Mourning doves eat almost exclusively seeds, which make up more than 99% of their diet. Rarely, they will eat snails or insects. Mourning doves generally eat enough to fill their crops and then fly away to digest while resting. They often swallow grit such as fine gravel or sand to assist with digestion. The species usually forages on the ground, walking but not hopping. At bird feeders, mourning doves are attracted to one of the largest ranges of seed types of any North American bird, with a preference for rapeseed, corn, millet, safflower, and sunflower seeds. Mourning doves do not dig or scratch for seeds, though they will push aside ground litter; instead, they eat what is readily visible. They will sometimes perch on plants and eat from there.

Mourning doves show a preference for the seeds of certain species of plant over others. Foods taken in preference to others include pine nuts, sweetgum seeds, and the seeds of pokeberry, amaranth, canary grass, corn, sesame, and wheat. When their favorite foods are absent, mourning doves will eat the seeds of other plants, including buckwheat, rye, goosegrass and smartweed.

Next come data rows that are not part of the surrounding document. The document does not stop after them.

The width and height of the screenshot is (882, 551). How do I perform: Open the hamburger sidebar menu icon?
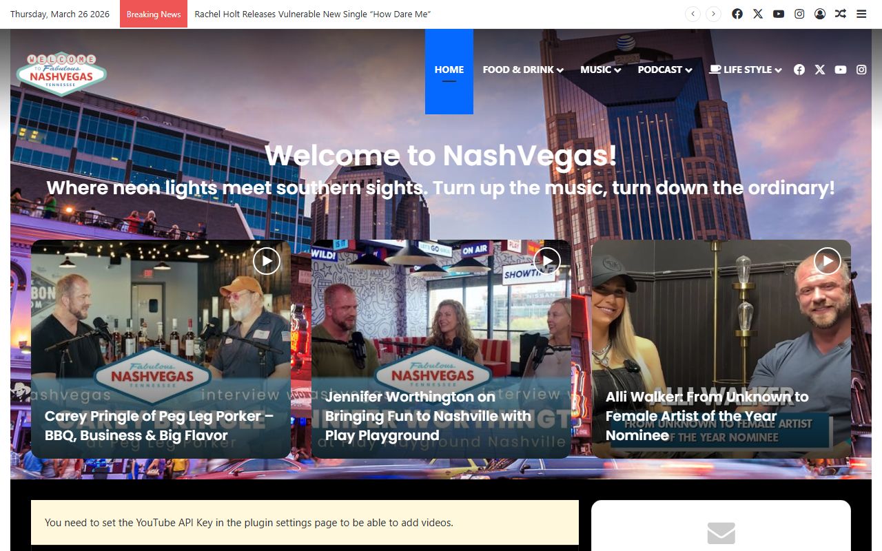[861, 14]
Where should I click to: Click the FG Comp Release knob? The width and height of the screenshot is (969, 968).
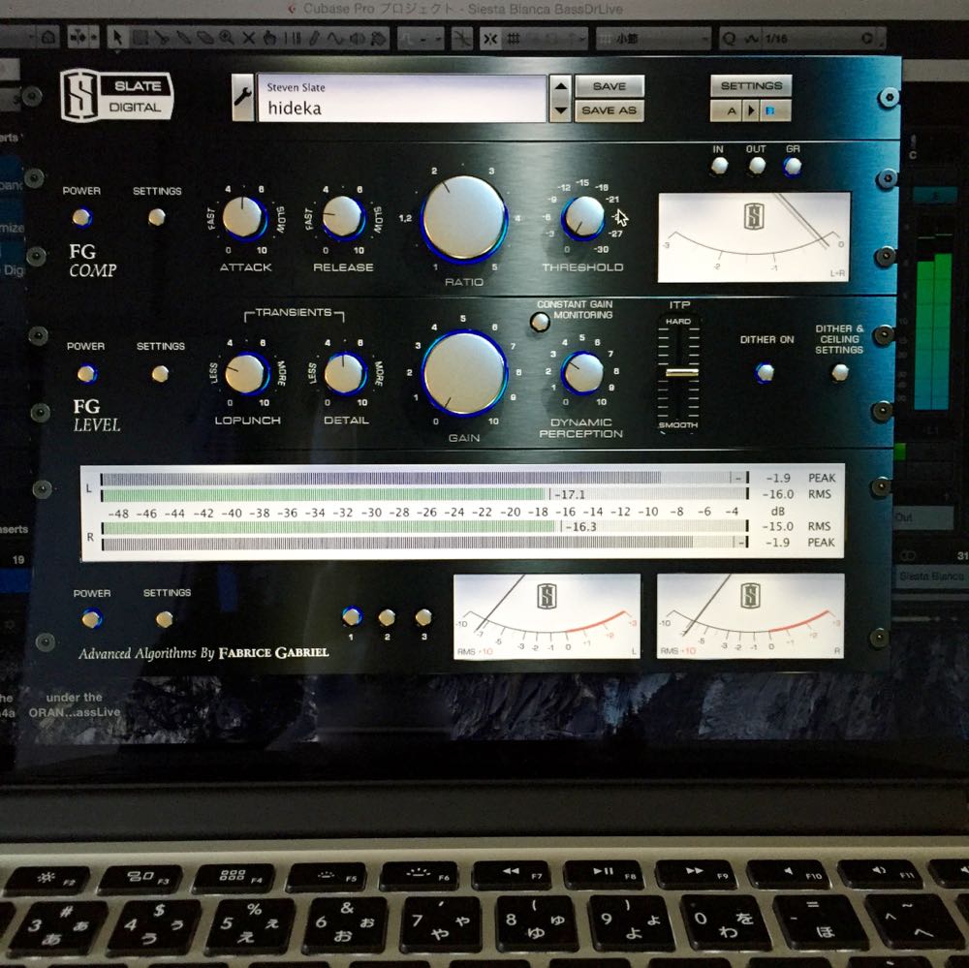click(343, 217)

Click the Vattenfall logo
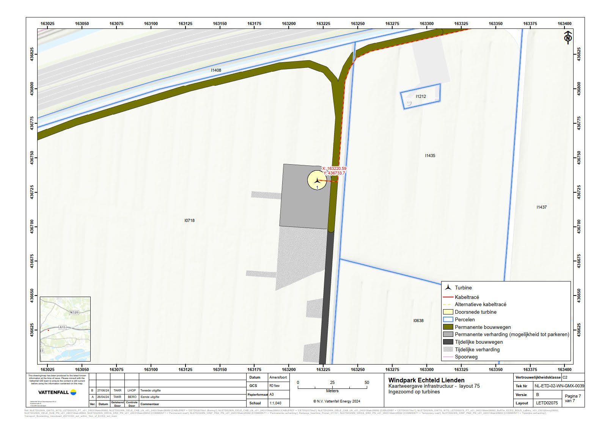[x=57, y=392]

===Predators and parasites===
The primary predators of this species are diurnal birds of prey, such as falcons and hawks. During nesting, corvids, grackles, housecats, or rat snakes will prey on their eggs. Cowbirds rarely parasitize mourning dove nests. Mourning doves reject slightly under a third of cowbird eggs in such nests, and the mourning dove's vegetarian diet is unsuitable for cowbirds.

Mourning doves can be afflicted with several different diseases and parasites, including tapeworms, nematodes, mites, and lice. The mouth-dwelling parasite Trichomonas gallinae is particularly severe. While a mourning dove will sometimes host it without symptoms, T. gallinae often causes yellowish growth in the mouth and esophagus that eventually starves the host to death. Avian pox is a common, insect-vectored disease.

== Conservation status ==
The number of individual mourning doves was estimated to be approximately 475 million in 1994, More recent reports indicate that there were approximately 337 million doves in the US as of September 2024. The mourning dove is considered to be of least concern due to its large population and range, meaning that the species is not at immediate risk. As a gamebird, the mourning dove is well-managed, with more than 20 million (and up to 40–70 million) shot by hunters each year. However, reporting cautions that mourning doves are in decline in the western United States, and susceptible everywhere in the country due to various pressures such as human activity, habitat loss, and lead poisoning. In some cases, the fields are specifically planted with a favored seed plant to lure them to those sites.